> _Instructions to follow_
Reproduce the following entries exactly, leaving nothing out.

Segment Start: Materials provided

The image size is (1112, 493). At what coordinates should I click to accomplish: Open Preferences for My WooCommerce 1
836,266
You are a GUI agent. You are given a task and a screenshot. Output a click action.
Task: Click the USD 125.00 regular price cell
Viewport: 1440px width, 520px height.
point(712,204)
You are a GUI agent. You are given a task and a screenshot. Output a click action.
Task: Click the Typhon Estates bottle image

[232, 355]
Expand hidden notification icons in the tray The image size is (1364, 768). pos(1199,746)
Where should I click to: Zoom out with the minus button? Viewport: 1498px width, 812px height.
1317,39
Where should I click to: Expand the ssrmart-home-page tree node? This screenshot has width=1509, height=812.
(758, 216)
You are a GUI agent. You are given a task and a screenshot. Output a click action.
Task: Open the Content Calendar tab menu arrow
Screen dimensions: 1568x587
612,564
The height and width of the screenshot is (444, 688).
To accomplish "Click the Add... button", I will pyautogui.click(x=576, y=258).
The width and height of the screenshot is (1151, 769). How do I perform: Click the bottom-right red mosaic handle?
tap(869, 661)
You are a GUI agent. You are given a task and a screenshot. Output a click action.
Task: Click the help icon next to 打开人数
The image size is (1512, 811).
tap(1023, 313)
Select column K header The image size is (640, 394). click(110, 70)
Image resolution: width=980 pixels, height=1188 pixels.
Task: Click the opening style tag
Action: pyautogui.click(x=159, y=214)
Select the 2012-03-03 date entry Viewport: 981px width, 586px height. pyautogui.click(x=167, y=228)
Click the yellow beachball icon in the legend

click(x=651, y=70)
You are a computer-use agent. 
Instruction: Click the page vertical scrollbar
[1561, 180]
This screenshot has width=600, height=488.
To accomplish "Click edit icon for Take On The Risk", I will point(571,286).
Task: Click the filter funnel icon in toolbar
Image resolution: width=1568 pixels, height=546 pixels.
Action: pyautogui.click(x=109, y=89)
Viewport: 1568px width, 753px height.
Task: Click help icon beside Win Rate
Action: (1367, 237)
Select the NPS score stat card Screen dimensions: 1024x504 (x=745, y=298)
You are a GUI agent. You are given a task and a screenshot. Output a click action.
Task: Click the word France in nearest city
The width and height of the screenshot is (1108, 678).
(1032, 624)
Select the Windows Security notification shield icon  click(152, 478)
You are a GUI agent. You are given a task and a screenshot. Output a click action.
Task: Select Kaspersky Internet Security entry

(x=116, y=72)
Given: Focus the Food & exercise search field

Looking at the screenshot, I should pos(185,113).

Segment End: Materials provided

> _Result_
The image size is (1112, 493). At what coordinates should I click to accomplish: Open Preferences for My WooCommerce 1
836,266
You are a GUI agent. You are given a task and a screenshot. Output a click action.
Task: Click the USD 125.00 regular price cell
Viewport: 1440px width, 520px height.
point(712,204)
You are a GUI agent. You are given a task and a screenshot. Output a click action.
Task: Click the Typhon Estates bottle image

[232, 355]
Expand hidden notification icons in the tray The image size is (1364, 768). pos(1199,746)
Where should I click to: Zoom out with the minus button? Viewport: 1498px width, 812px height.
1317,39
Where should I click to: Expand the ssrmart-home-page tree node? This screenshot has width=1509, height=812.
(758, 216)
You are a GUI agent. You are given a task and a screenshot. Output a click action.
Task: Open the Content Calendar tab menu arrow
Screen dimensions: 1568x587
612,564
The height and width of the screenshot is (444, 688).
To accomplish "Click the Add... button", I will pyautogui.click(x=576, y=258).
The width and height of the screenshot is (1151, 769). How do I perform: Click the bottom-right red mosaic handle?
tap(869, 661)
You are a GUI agent. You are given a task and a screenshot. Output a click action.
Task: Click the help icon next to 打开人数
The image size is (1512, 811).
tap(1023, 313)
Select column K header The image size is (640, 394). click(110, 70)
Image resolution: width=980 pixels, height=1188 pixels.
Task: Click the opening style tag
Action: pyautogui.click(x=159, y=214)
Select the 2012-03-03 date entry Viewport: 981px width, 586px height. pyautogui.click(x=167, y=228)
Click the yellow beachball icon in the legend

click(x=651, y=70)
You are a computer-use agent. 
Instruction: Click the page vertical scrollbar
[1561, 180]
This screenshot has width=600, height=488.
To accomplish "Click edit icon for Take On The Risk", I will point(571,286).
Task: Click the filter funnel icon in toolbar
Image resolution: width=1568 pixels, height=546 pixels.
Action: pyautogui.click(x=109, y=89)
Viewport: 1568px width, 753px height.
Task: Click help icon beside Win Rate
Action: (1367, 237)
Select the NPS score stat card Screen dimensions: 1024x504 (x=745, y=298)
You are a GUI agent. You are given a task and a screenshot. Output a click action.
Task: Click the word France in nearest city
The width and height of the screenshot is (1108, 678).
(1032, 624)
Select the Windows Security notification shield icon  click(152, 478)
You are a GUI agent. You are given a task and a screenshot. Output a click action.
Task: Select Kaspersky Internet Security entry

(x=116, y=72)
Given: Focus the Food & exercise search field

Looking at the screenshot, I should pos(185,113).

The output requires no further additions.